Protein kinase C (PKC) phosphorylation of the Ca2+o-sensing receptor (CaR) modulates functional interaction of G proteins with the CaR cytoplasmic tail

Abstract

The extracellular calcium (Ca2+o)-sensing receptor (CaR) activates Ca2+ influx independent of the release of intracellular Ca2+ stores. The latter can be negatively regulated by protein kinase C (PKC) through phosphorylation of Thr-888 of the CaR. In this study, we substituted Thr-888 with various amino acid residues or a stop codon to understand how PKC phosphorylation of the CaR inhibits receptor-mediated release of intracellular Ca2+ stores. Substitutions of Thr-888 with hydrophobic and hydrophilic amino acid residues had various effects on CaR-mediated release of intracellular Ca2+ stores as well as activation of Ca2+ influx. Several point mutations, such as T888D, had marked negative effects on CaR-mediated release of intracellular Ca2+ stores but not on phorbol myristate acetate-insensitive activation of Ca2+ influx.

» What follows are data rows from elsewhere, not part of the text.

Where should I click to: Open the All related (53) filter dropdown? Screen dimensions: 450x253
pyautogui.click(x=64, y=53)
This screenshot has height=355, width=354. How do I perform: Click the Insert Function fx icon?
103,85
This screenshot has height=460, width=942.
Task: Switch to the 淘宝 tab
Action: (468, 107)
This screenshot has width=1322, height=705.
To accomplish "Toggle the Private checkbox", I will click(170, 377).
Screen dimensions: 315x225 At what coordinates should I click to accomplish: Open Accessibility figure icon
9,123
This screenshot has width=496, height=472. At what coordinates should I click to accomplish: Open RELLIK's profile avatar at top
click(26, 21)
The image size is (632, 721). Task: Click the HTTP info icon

Presumably, the negatively charged aspartate mimics phospho-threonine. Interestingly, truncating the receptor at 888 had an even more pronounced negative effect on CaR-elicited release of intracellular Ca2+ stores without significantly affecting CaR-mediated activation of Ca2+ influx. Therefore, truncation at position 888 of the CaR affects the activity of the receptor in a manner that resembles PKC phosphorylation of the CaR. This in turn suggests that PKC phosphorylation of the CaR prevents G protein subtypes from interacting with the region of the receptor critical for releasing Ca2+ stores, which is missing in the truncated receptor.